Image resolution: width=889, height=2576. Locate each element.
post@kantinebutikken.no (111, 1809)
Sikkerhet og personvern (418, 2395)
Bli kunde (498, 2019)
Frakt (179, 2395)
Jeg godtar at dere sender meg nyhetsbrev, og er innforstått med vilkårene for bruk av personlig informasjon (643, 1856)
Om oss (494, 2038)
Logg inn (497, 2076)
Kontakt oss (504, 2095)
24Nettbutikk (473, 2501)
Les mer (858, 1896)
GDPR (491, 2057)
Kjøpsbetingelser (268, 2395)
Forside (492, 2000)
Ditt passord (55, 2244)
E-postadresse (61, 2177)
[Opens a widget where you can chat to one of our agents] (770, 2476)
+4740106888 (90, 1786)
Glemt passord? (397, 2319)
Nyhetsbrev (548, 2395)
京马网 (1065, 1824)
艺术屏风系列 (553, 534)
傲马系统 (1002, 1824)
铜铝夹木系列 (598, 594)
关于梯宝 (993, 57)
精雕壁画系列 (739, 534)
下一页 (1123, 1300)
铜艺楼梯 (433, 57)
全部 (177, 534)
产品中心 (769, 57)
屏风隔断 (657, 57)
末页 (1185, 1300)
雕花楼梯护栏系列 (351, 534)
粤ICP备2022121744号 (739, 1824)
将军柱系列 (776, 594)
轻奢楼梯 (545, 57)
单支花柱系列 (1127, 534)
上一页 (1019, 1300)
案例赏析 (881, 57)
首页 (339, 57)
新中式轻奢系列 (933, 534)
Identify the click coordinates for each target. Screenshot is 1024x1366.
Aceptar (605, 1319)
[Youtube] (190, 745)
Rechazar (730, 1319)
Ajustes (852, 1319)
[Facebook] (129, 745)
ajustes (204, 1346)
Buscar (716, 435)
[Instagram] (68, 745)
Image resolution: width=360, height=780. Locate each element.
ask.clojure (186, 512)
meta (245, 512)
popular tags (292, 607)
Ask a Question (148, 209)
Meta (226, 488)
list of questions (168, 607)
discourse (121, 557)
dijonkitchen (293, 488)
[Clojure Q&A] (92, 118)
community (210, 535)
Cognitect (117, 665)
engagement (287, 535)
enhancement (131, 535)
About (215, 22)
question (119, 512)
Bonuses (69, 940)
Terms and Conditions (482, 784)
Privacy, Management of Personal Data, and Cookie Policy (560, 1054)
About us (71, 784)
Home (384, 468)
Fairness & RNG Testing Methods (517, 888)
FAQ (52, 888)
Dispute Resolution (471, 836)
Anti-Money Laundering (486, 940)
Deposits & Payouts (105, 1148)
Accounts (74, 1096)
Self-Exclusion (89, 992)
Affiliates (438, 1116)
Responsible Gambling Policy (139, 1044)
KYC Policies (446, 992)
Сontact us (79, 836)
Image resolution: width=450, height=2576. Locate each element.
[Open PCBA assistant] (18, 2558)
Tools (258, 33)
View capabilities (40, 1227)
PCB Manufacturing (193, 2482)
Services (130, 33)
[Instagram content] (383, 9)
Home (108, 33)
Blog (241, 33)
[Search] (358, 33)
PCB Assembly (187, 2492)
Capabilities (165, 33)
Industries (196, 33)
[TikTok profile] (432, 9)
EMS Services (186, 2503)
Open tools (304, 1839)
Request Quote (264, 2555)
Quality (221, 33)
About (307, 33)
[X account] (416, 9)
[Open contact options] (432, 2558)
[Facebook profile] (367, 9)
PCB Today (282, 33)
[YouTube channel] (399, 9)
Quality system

Required action
Show all lines from the entries that hold "each".

Written solution
Image resolution: width=889, height=2576. Locate each element.
Identify the click coordinates for each target. Screenshot is 1024x1366.
Image resolution: width=360, height=780. Locate each element.
Image resolution: width=450, height=2576. Locate each element.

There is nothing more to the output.